- [Task data]:
*** Block opens ***

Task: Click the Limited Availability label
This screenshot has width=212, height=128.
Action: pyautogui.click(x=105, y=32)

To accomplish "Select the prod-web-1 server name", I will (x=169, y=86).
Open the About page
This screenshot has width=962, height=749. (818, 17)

*** Block closes ***
*** Block opens ***

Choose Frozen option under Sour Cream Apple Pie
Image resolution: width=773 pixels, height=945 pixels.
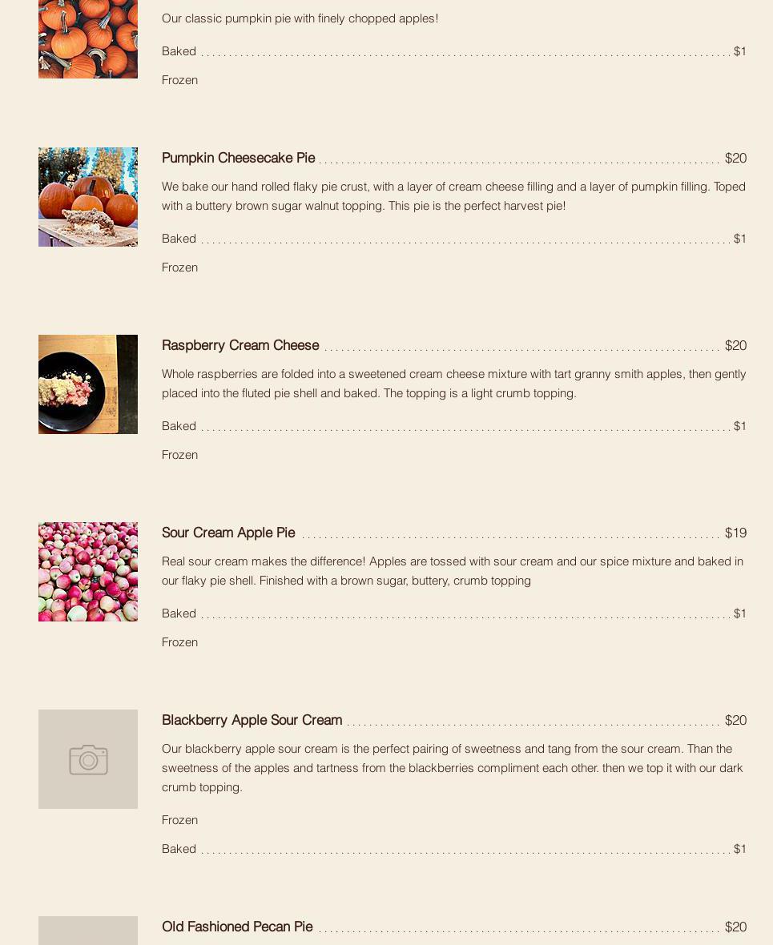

*** Block closes ***
*** Block opens ***

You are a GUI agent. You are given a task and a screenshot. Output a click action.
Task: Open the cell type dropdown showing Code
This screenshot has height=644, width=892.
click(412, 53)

*** Block closes ***

- [What is needed]: From the data above, output only the lines between the line containing "Choose Frozen option" and the line containing "Image resolution: width=773", inclusive, exactly as written.

- [Result of the task]:
Choose Frozen option under Sour Cream Apple Pie
Image resolution: width=773 pixels, height=945 pixels.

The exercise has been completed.